La France entre à reculons dans la civilisation numérique

Au lieu d'autoriser pour mieux rémunérer les auteurs, la loi sur les droits d'auteur et droits voisins dans la société de l'information (DAVSI) criminalise le peer 2 peer. Il devient donc illégal et les contrevenants peuvent être lourdement sanctionnés. Ils paieront une amende de 38 € par fichier téléchargé, 150 € pour le partage, 300 000 € pour la diffusion d'un logiciel de partage et trois ans de prison.

Pour autant cette loi ne propose aucune définition claire de la copie privée. Elle laisse à un collège des médiateurs le soin de statuer sans lui en donner réellement les compétences et les moyens. Nous sommes dans le domaine de la farce. Ce n'est pas une loi, mais une "ligne Maginot". Comme l'a dit Henri Emmanuelli : "Vouloir entraver la liberté de l'internaute, ce sera aussi difficile que de vouloir passer un string à une baleine".

Au final, les premiers perdants seront une fois de plus les auteurs. Que dire aussi du gouvernement qui se ridiculise dans cette affaire ? On ne peut pas affirmer que le ministre de la culture, par sa gestion cahotique du dossier, s'est montré à son avantage. L'internet pour tous, permettant le partage de la culture tout en consolidant et adaptant le droit des auteurs, est renvoyé aux calendes grecques.

La France entre à reculons dans la civilisation numérique. C'est pitoyable !

15 mars 2006

Téléchargement : licence globale ou interdiction totale ?

Ces dernières semaines de nombreux artistes se sont élevés contre le téléchargement des oeuvres (peer to peer) qui les prive de leurs droits d'auteur. Selon eux, en ne protégeant pas la propriété intellectuelle, c'est l'ensemble du processus de création qui serait aujourd'hui en danger. Il est vrai que depuis la généralisation du haut débit, des pratiques culturelles nouvelles sont nées qui peuvent fragiliser des secteurs comme ceux de l'édition, le cinéma et la musique.

La première réaction prend la forme de la pénalisation. Il faudrait renforcer la loi interdisant les logiciels de téléchargement. Pourtant, cette mesure déjà prise dans le passé s'est avérée inefficace, tout comme la loi très répressive à l'égard de ceux qui téléchargent des fichiers illégalement. En fait, personne n'a pu anticiper le formidable développement des technologies de l'information et de la communication.

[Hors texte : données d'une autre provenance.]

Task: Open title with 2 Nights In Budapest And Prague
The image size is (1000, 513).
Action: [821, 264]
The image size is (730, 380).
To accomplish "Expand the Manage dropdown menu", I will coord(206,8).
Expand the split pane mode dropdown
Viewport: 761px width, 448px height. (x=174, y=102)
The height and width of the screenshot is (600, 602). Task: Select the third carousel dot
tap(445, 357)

L'initiative des députés socialistes sur la licence globale a permis de lancer le débat public. Ne faut-il pas mieux permettre l'accès au téléchargement de copies privées moyennant une somme forfaitaire, plutôt que de renforcer une législation inefficace ? N'est-il pas temps non plus que l'internet contribue au financement de la culture ?

En effet, plusieurs pistes sont possibles, comme taxer les fournisseurs d'accès à internet et augmenter la taxe sur les supports vierges. Cela, ajouté à la rémunération symbolique demandée à l'internaute, alimenteraient un fonds réservé aux créateurs et à leurs producteurs. Ainsi internet pourrait-il aider la création artistique.

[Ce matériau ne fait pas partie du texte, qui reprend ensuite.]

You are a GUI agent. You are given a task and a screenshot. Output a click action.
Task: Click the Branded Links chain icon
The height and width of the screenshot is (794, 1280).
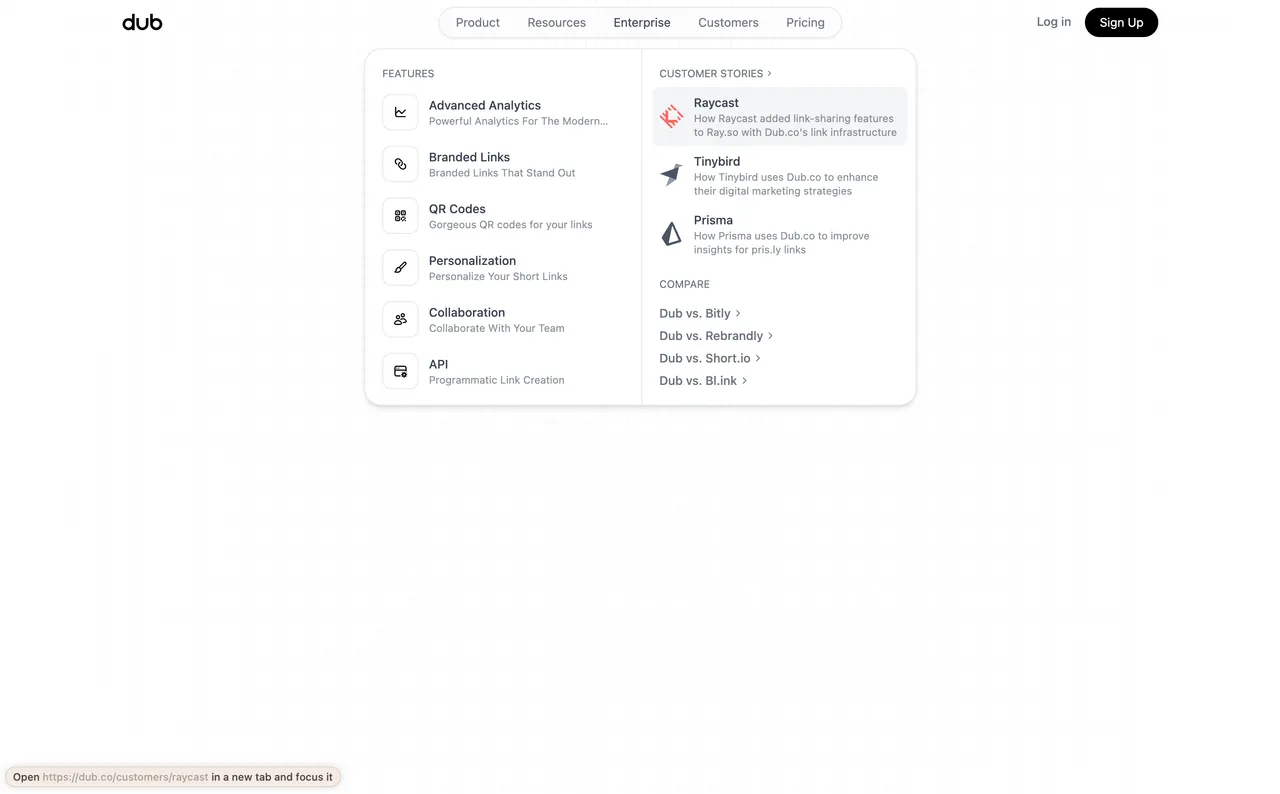click(x=400, y=164)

En un mot, la licence globale permettrait de rémunérer les artistes, alors que la législation actuelle ne les protègent pas vraiment. "Autoriser pour rémunérer", c'est la proposition que fait le groupe socialiste à l'Assemblée nationale. On pourrait ainsi concilier la liberté de l'internaute et la juste rémunération du créateur, tout en faisant d'internet un véritable outil de diffusion culturel.